Во время своих выступлений он читал иногда очень откровенные стихи и, между прочим, прочел маленькое лирическое произведение, в коем признавался, что нет ничего слаще, как целоваться со своею возлюбленною целые дни и ночи, отрываясь от этого занятия только для того, чтобы «faire pipi»[805] в ночную посуду, на коей изображены незабудки. После этого многие слушатели спрашивали, недоумевая, да тот ли это Поль Фор – может быть, это не «король поэтов», а какой-нибудь иной, не коронованный. Утешенный собранными гонорарами, Поль Фор уехал со своею «maîtresse»[806] и очень приглашал меня посетить его в Париже.
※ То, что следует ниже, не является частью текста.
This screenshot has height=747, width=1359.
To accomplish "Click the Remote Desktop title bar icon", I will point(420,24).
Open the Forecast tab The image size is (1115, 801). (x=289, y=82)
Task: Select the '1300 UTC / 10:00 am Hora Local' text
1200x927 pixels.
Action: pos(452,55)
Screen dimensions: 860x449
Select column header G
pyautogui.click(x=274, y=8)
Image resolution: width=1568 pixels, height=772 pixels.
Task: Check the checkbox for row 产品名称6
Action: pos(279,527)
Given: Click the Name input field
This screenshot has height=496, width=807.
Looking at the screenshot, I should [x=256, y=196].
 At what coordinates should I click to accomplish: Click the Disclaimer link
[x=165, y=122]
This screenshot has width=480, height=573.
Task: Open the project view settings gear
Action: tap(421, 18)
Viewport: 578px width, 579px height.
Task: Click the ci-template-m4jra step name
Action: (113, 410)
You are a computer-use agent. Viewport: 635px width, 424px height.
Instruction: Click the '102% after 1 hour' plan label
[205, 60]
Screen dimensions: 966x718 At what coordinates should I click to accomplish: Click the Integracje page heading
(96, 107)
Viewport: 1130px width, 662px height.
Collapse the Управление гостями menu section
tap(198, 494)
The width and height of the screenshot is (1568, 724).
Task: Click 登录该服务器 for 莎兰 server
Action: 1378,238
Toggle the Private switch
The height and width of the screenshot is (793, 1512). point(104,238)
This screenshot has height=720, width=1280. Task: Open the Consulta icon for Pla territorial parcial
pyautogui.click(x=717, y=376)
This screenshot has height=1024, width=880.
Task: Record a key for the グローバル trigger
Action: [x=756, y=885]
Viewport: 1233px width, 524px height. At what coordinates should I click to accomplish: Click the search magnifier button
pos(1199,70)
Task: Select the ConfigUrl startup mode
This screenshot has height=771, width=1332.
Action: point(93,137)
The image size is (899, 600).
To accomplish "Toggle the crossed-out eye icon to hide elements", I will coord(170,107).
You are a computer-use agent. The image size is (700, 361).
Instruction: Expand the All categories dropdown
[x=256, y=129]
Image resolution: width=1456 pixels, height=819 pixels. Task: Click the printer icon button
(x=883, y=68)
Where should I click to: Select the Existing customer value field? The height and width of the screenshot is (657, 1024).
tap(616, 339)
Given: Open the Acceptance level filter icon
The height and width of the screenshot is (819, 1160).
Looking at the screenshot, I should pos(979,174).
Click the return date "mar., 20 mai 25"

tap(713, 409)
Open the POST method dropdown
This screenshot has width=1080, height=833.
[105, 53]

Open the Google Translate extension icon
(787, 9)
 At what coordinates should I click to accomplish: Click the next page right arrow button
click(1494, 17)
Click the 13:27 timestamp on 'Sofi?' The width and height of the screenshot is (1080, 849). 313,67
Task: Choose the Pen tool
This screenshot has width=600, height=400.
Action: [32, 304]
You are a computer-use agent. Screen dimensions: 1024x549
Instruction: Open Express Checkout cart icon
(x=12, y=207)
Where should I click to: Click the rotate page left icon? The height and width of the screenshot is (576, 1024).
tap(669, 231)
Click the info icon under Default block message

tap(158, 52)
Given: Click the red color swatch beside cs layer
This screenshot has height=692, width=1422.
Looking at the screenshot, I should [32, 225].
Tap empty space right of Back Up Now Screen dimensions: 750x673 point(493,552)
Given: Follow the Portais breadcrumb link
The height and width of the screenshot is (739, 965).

В Петербурге, после Крыма, туберкулез мой весьма обострился. Я уже свалился, изнемогая, в жару. Врачи говорили моей жене мрачные вещи. Думали, что у меня скоротечная чахотка. Наконец, доктора посоветовали везти меня в Швейцарию. Вероятно, знаменитый врач, меня лечивший, не верил вовсе в мое выздоровление и поэтому дал весьма неопределенные указания, в какой именно санаторий надо ехать. Он посоветовал только не селиться ниже 1500 метров, а где именно – это будто бы не так важно.
Надо было достать денег на поездку. Но на этот раз денежных затруднений не было. По Петербургу распространились слухи о моей болезни, и все издатели и редакции без всяких просьб с моей стороны прислали мне щедрые авансы. Какие-то неизвестные почитатели задаривали меня цветами, и я почувствовал все преимущества умирающего человека. Враги приходили ко мне мириться. И всеобщее обо мне попечение казалось мне и трогательным, и несколько комичным. Я чувствовал, что я теперь всем приятен, ибо безоружен и безопасен. В таком беспомощном состоянии повезли меня в Швейцарию.
Я назвал эту главу «возвращением на родину», и хотя я очень мало успел сказать об этом возвращении, пусть, однако, это название за ней останется. Пусть этот этап моей биографии будет если не разъяснен, то, по крайней мере, отмечен. Во всяком случае, внутри меня уже созрели тогда некоторые идеи и решения, которые окончательно оформились, когда я в горном отеле лежал «на смертном одре» (так мне и моей жене казалось в те трудные дни). И если я неожиданно для себя, для жены и для врачей в конце концов поднялся с постели и вот живу до сих пор, все же эта близость смерти отразилась на моей дальнейшей судьбе.